General characteristics
- Class & type: ironclad flat-iron gunboat
- Displacement: 195 long tons (198 t)
- Length: 104 ft (31.7 m)
- Beam: 20.3 ft (6.2 m)
- Draught: 6.8 ft (2.1 m)
- Installed power: 340 ihp (250 kW)
- Propulsion: Reciprocating engine with twin shafts
- Speed: 10 knots (19 km/h; 12 mph)
- Complement: 40
- Armament: 1x 17cm Krupp gun; Forward mounted naval ram;
- Armour: Deck: iron 2.625–2.375 inches (6.67–6.03 cm), teak 4.75 inches (12.1 cm); Sides: iron 2.375–1.875 inches (6.03–4.76 cm), teak 4.75 inches (12.1 cm);

= Chinese ironclad Tien-sing =

Tien-sing or Tiong Sing, originally named Chin-ou (金甌) and sometimes referred to as Jinou, was an ironclad flat-iron gunboat built for the Imperial Chinese Navy. She was completed in 1875 at the Kiangnan Arsenal, the first time an ironclad had been constructed in China. She was built out of spare components, prior to the construction of a purpose built yard for ironclads.
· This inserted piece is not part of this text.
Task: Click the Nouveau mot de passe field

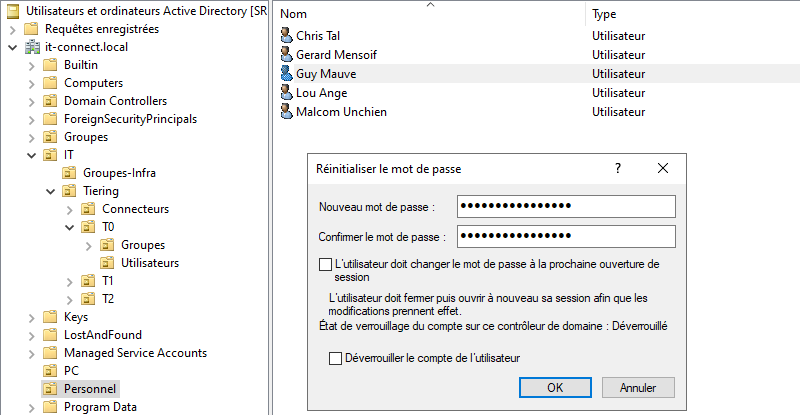Action: click(566, 206)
Tien-sing was modified part way through construction to allow it to undertake a sea voyage to Hai River, but instead was only ever used on the Yangtze and Huangpu Rivers. She was still in operation in 1902, having survived the Sino-French War and the First Sino-Japanese War.

==Design==
Tien-sing was the only ship of its type constructed, which was built out of spare iron and an extra 17 cm Krupp gun at the Kiangnan Arsenal. It had been intended for ironclads to be built there, and Tien-sing was constructed while the ironclad building yard was also under construction. This made her the first home built ironclad in Chinese service, with the vessel known locally as "The Terror of the Western World". Her design was later compared to that of HMS Staunch of the Royal Navy, but with additional protection for the Krupp gun. Originally named Chin-ou, she was 104 ft long overall, had a beam of 20.3 ft and an average draft of 6.8 ft. She displaced 195 LT. The propulsion system consisted of a 340 ihp reciprocating engine with twin shafts. Her engines produced a cruising speed of 10 kn. She had a total crew complement of 40.
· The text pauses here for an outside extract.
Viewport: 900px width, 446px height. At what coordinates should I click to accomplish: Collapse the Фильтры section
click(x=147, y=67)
The Krupp gun was on a retractable mount which meant it could be moved into the hull of the ironclad. This was the only armament, other than the forward mounted naval ram which was used to offset the weight of the engine. She was covered in iron deck plating 2.625 in thick, tapered to 2.375 in with teak backing 4.75 in thick. On the sides, the iron plating was 2.375 in thick, tapered to 1.875 in with the same thickness of teak backing. This initial design was to enable her to act as a river-based ironclad, primarily near the mouth of the Huangpu River, and occasionally on the Yangtze. However, Li Hongzhang felt that she should instead be used to defend the Hai River, which would require her to undertake a sea voyage to get there. Changes were then made to the design to improve her buoyancy.

==Career==
She was completed in 1875, and had been due to be launched in September of that year. After becoming stuck on the slipway, she was launched at a later date. She was never sent to the Hai River, instead being used as she was originally intended. She was still in operation as of 1888, following the Sino-French War. By 1902, she formed part of the south squadron based out of Fuzhou and Canton, having survived the First Sino-Japanese War, during which time the ships of the northern fleet in the Hai River had been either destroyed or captured.